Please restate word for word each line from the one containing "Where should I" to the last line of the records below, and drop the pictures.

################

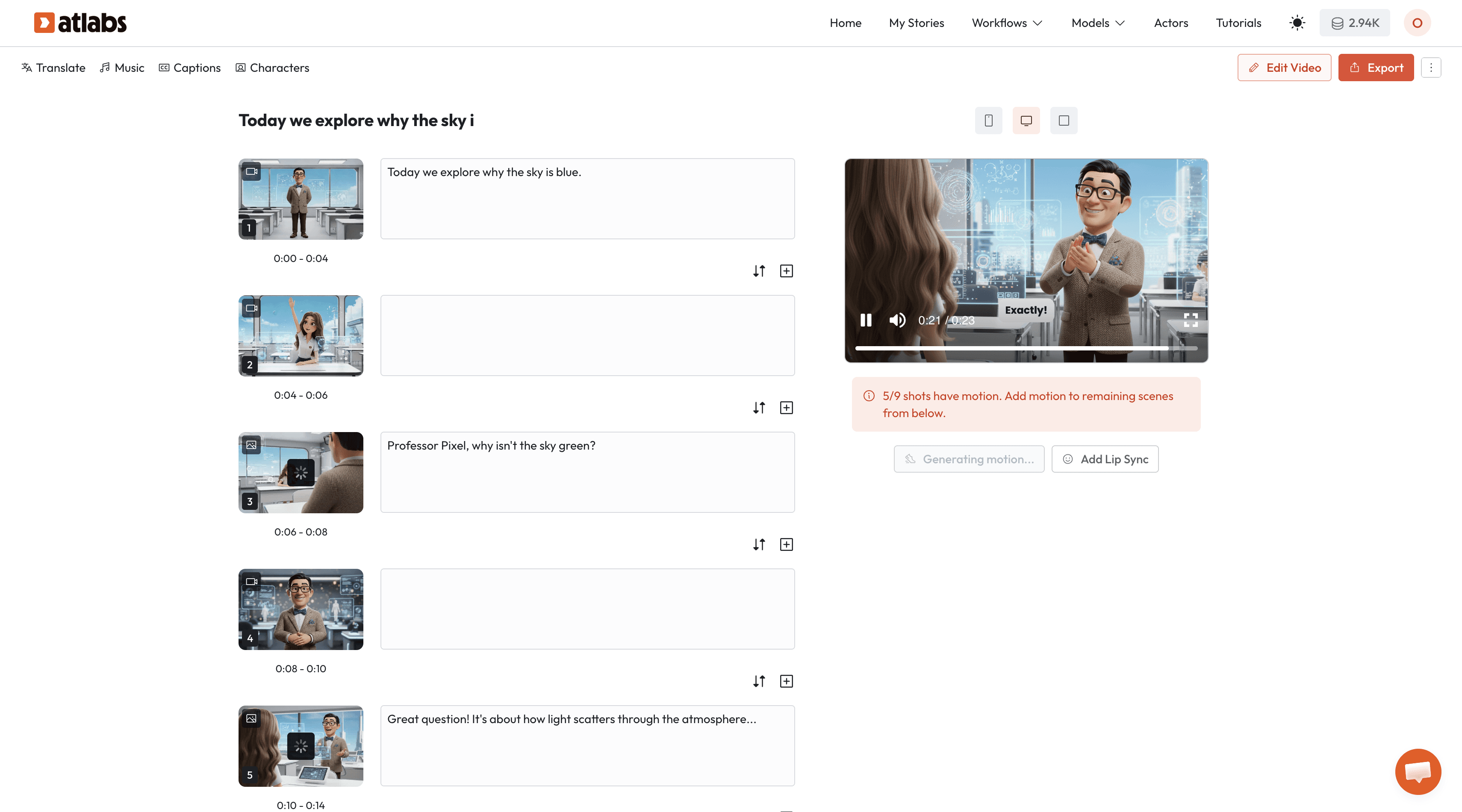Viewport: 1462px width, 812px height.
Task: Open the support chat bubble
Action: pyautogui.click(x=1418, y=772)
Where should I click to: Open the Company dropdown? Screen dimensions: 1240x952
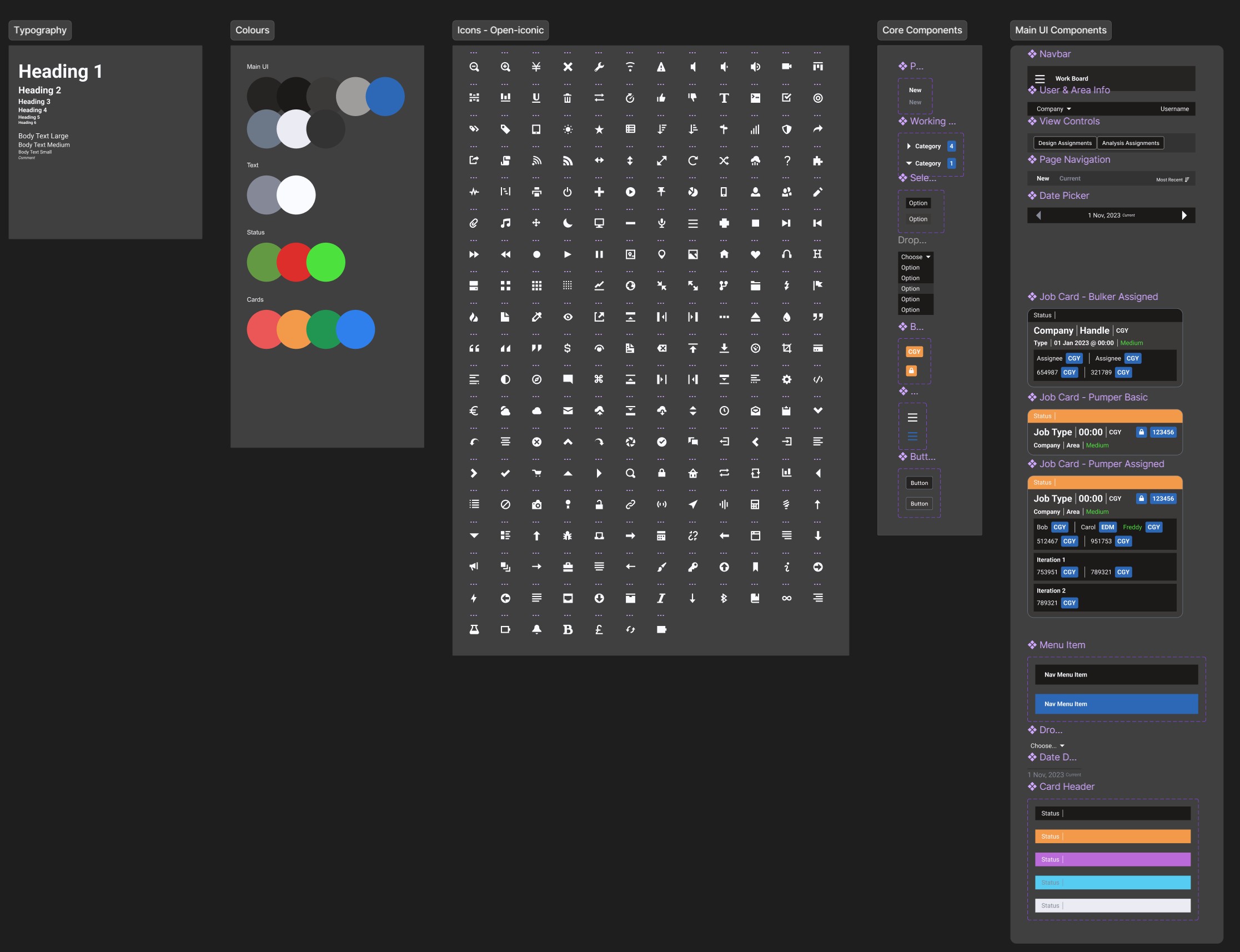coord(1053,109)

################

Written answer.
Where should I click to: Open the Company dropdown? Screen dimensions: 1240x952
coord(1053,109)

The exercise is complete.